The specification currently says, in Section 1.1, second list, item 5, "Some
formatting markup serves well as token boundaries, for example, paragraphs are
most commonly delimited by formatting markup. Other formatting markup may not
serve well as token boundaries.  Implementations are free to provide
implementation-defined ways to differentiate between the markup's effect on
token boundaries during tokenization."  If all element tags in the search
context fall adjacent to locations that would be tokenization boundaries in any
case (e.g., space characters in our default tokenizer), then the answer does
not change based on whether an implementation chooses to use or to ignore the
presence of certain elements to determine token boundaries. 

When an element tag occurs at a location other than an "ordinary" token
bounday, then the answer might change when the tokenizer chooses to create a
token boundary based on the presence and position of the element tag. 

We believe that this answers your question.  However, it occurs to us that an
example might help readers. Do you think that an example such as this one would
satisfy your comment? "<p>Emphasize a <em>syl</em>lable, as well as a
<em>word</em> within text.</p>".  There might be ten or eleven tokens in that
text, based on whether the implementation chooses to create a token boundary at
the first </em> closing tag.  The second <em>...</em> element would not (in our
default tokenizer) affect the number of tokens in the search context. 
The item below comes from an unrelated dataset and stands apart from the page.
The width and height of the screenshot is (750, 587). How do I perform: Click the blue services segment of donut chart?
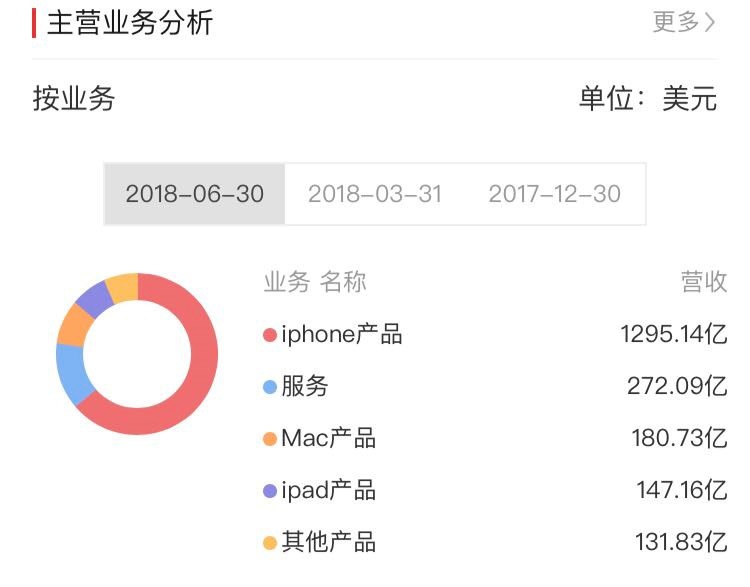pos(71,373)
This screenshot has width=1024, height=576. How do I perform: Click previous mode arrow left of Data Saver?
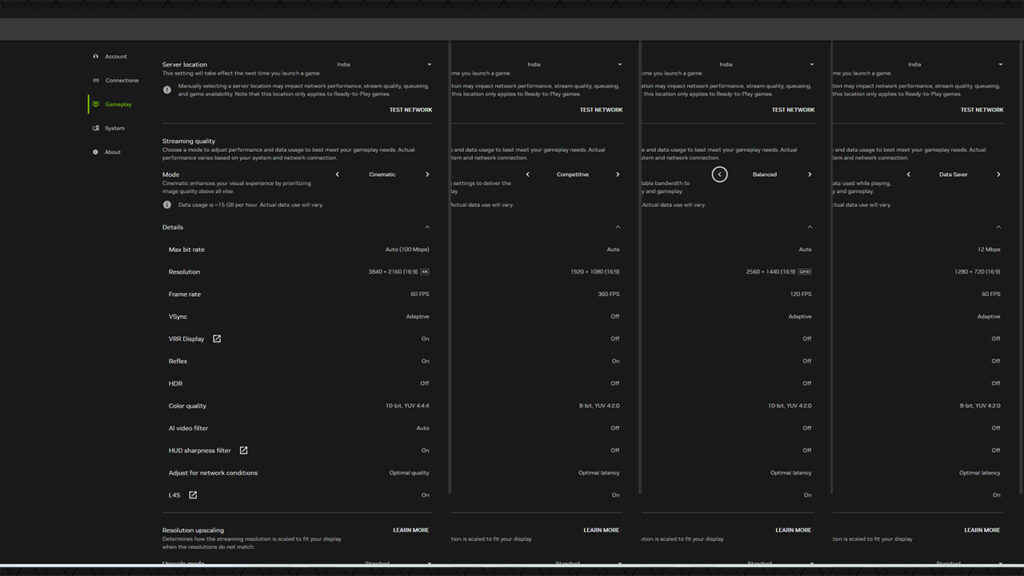click(x=908, y=175)
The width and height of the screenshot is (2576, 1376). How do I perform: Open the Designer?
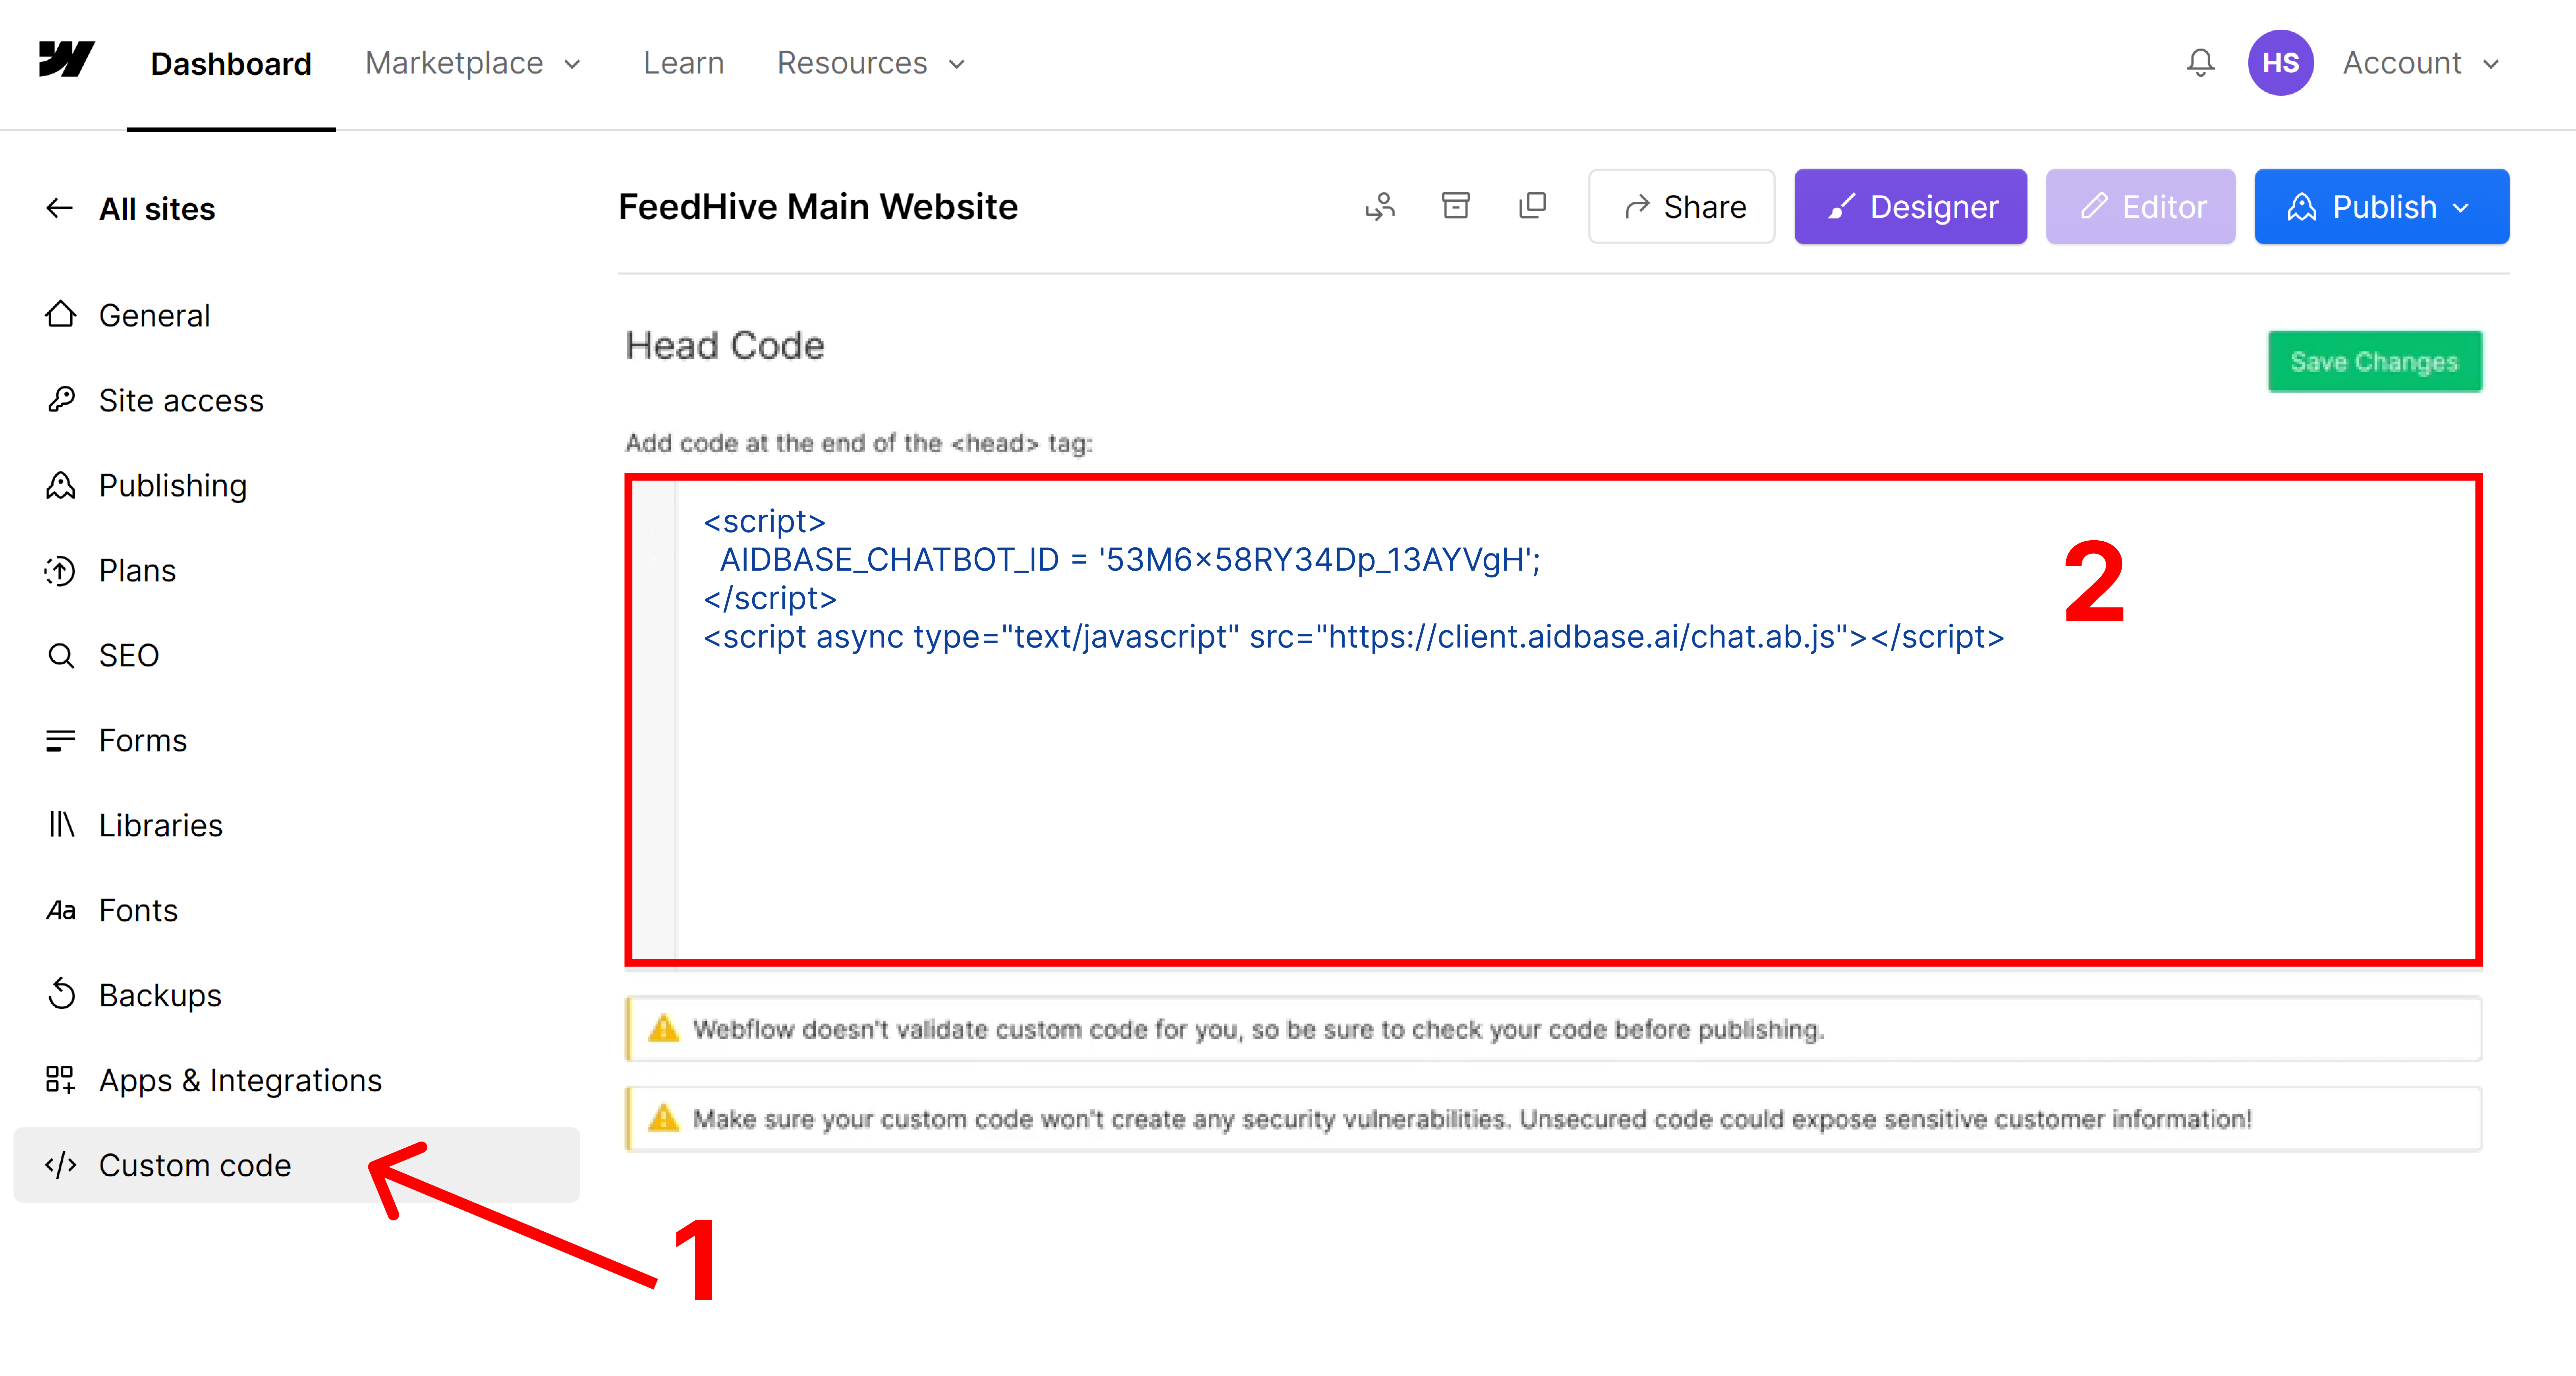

Regarding the use of the FTIgnoreOption, the document currently states (see
section 4.3.1) that the process of ignoring is dependent on implementation
decisions about whether various element boundaries are or are not ignored
during tokenization.  We anticipate a proposal (from Michael Rys) that would
further relax the limitations to allow the behavior to be even more
implementation-defined.

I have marked this bug FIXED in the belief that we have answered your question
and with our agreement that we will happily add an example such a the one we
suggested at your request.  If you agree that this solves your concern, please
mark this bug FIXED. 

Received on Tuesday, 26 June 2007 16:59:46 UTC